***** Input for this task

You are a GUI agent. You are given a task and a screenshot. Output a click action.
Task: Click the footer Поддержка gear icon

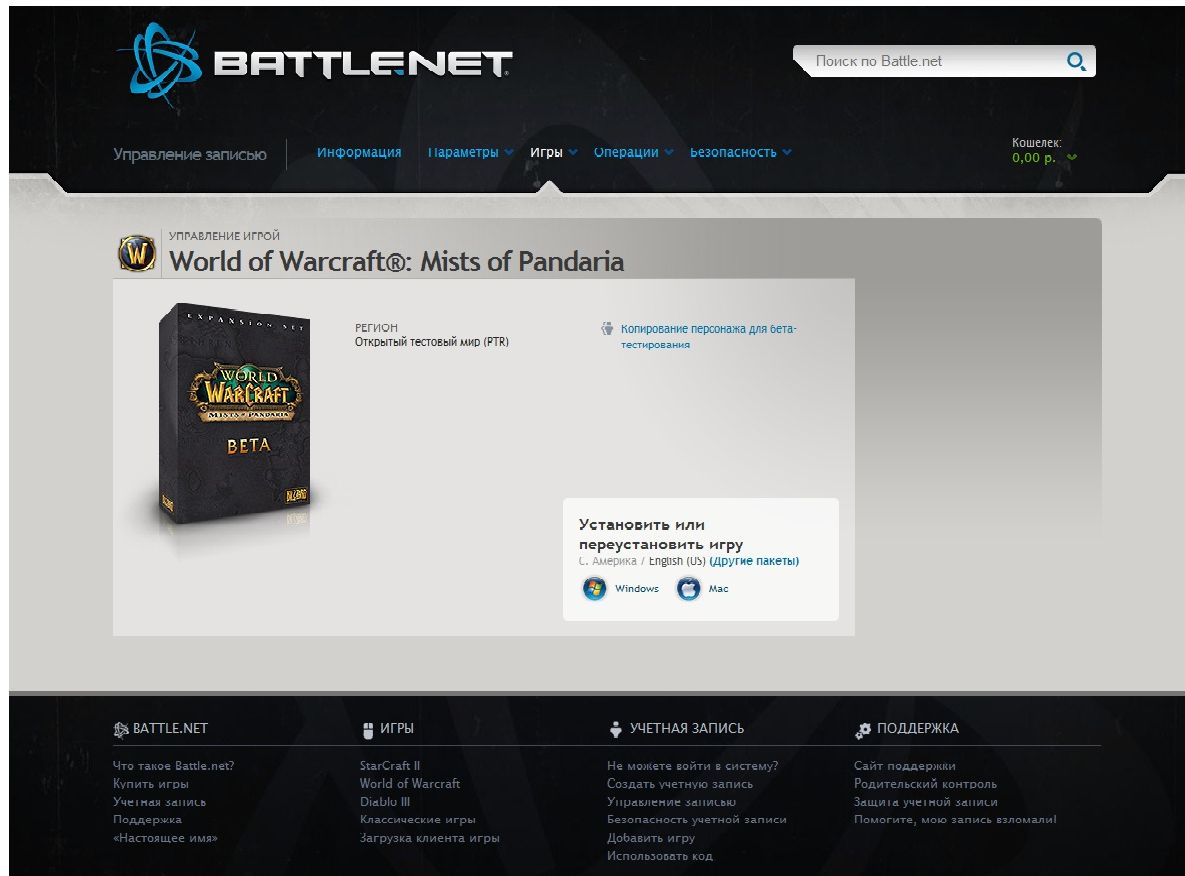point(863,730)
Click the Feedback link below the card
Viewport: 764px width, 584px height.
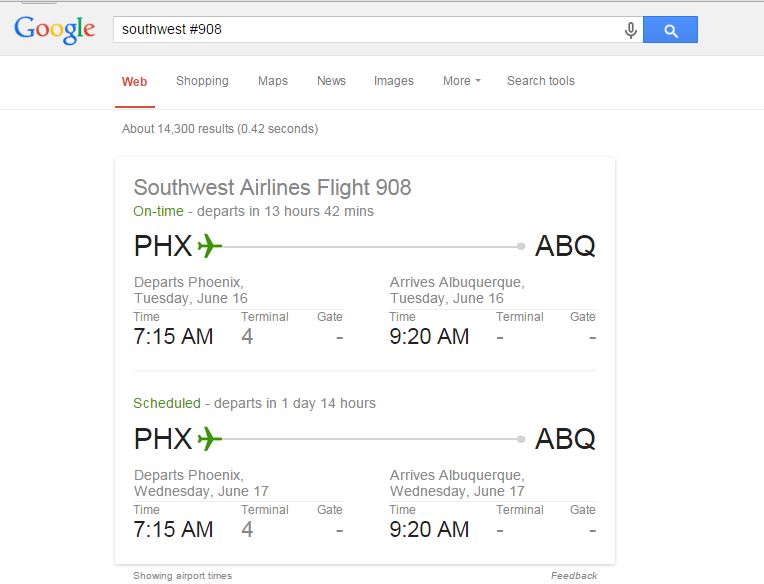click(x=574, y=576)
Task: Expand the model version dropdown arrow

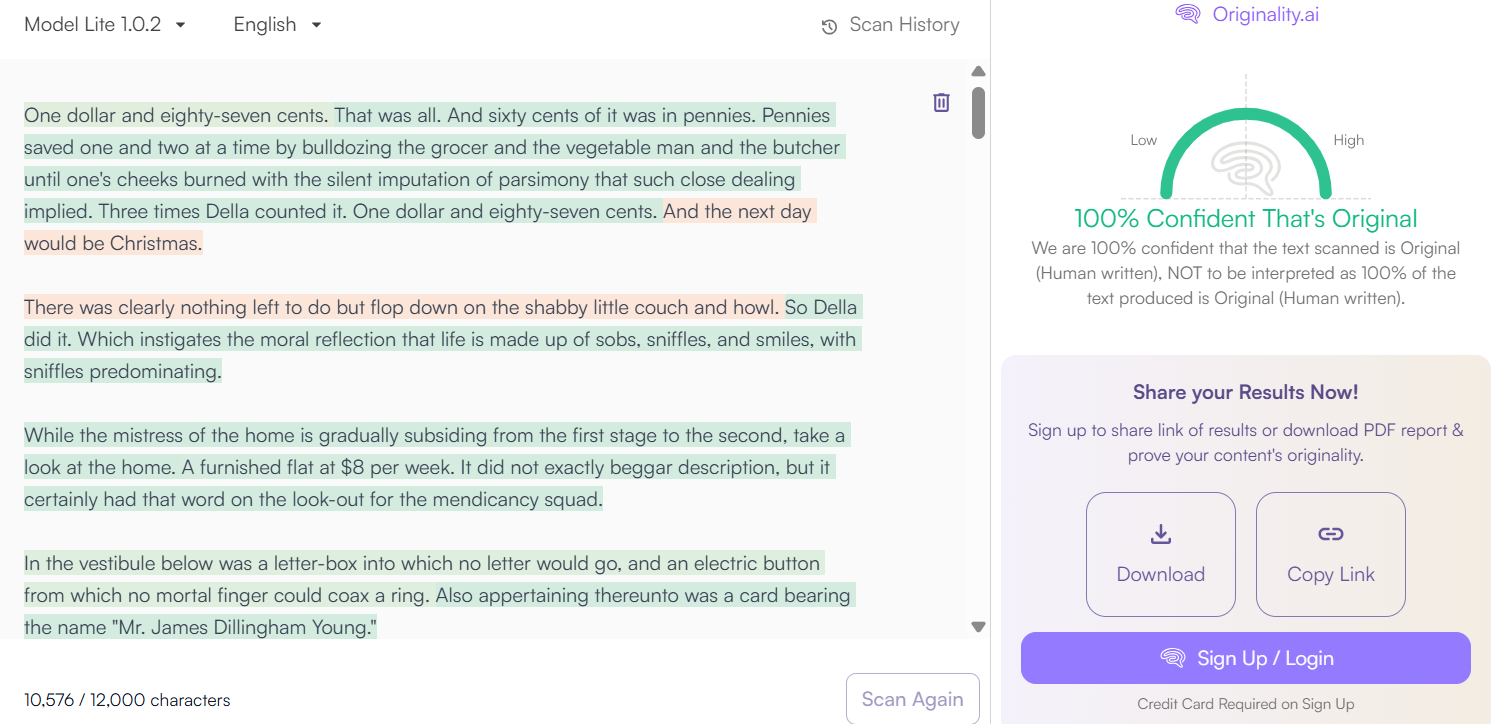Action: pos(180,25)
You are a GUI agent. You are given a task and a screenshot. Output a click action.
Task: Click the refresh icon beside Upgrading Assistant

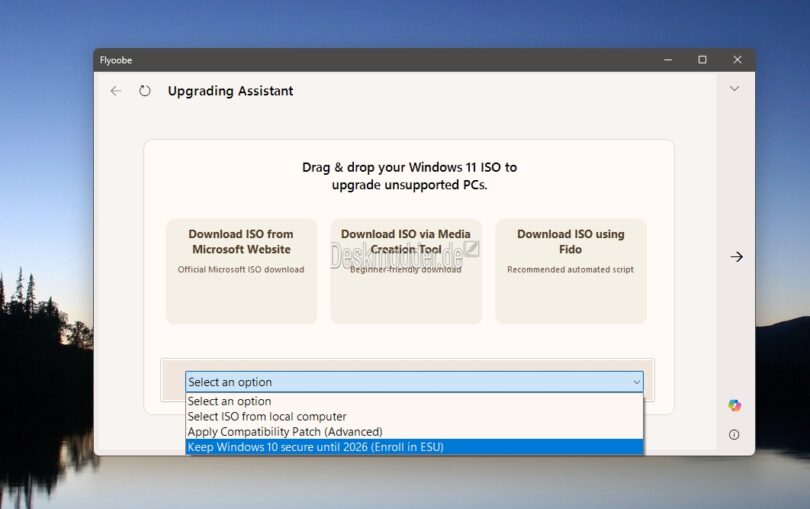(145, 91)
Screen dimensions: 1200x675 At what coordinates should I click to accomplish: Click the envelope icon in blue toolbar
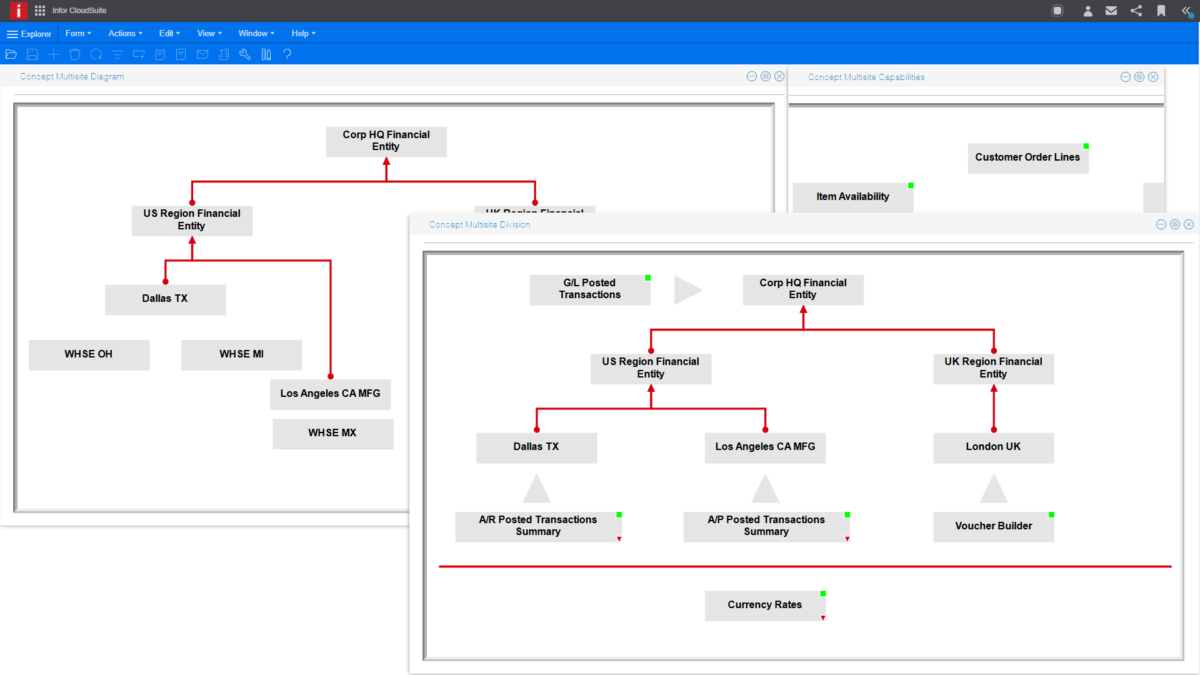202,54
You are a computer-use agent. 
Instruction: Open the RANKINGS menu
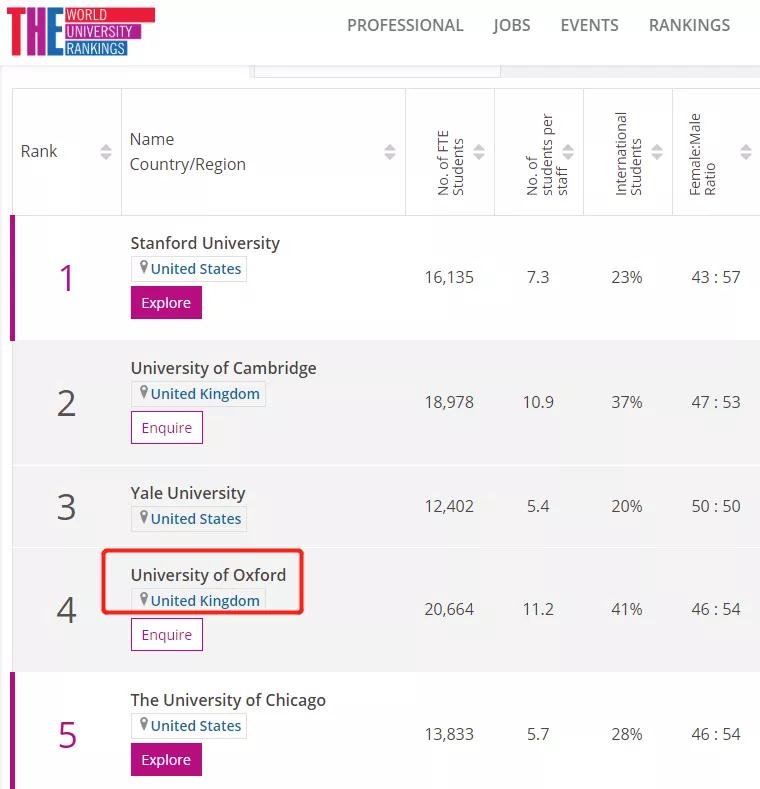[689, 25]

**********

Pictures in the records above are to be left out of an otherwise exact copy.

You are a GUI agent. You are given a task and a screenshot. Output a click action.
Task: Click the footer Поддержка gear icon

point(863,730)
Click the Feedback link below the card
Viewport: 764px width, 584px height.
click(x=574, y=576)
Task: Expand the model version dropdown arrow

Action: pos(180,25)
You are a GUI agent. You are given a task and a screenshot. Output a click action.
Task: Click the refresh icon beside Upgrading Assistant

(145, 91)
Screen dimensions: 1200x675 At what coordinates should I click to accomplish: Click the envelope icon in blue toolbar
202,54
You are a computer-use agent. 
Instruction: Open the RANKINGS menu
[689, 25]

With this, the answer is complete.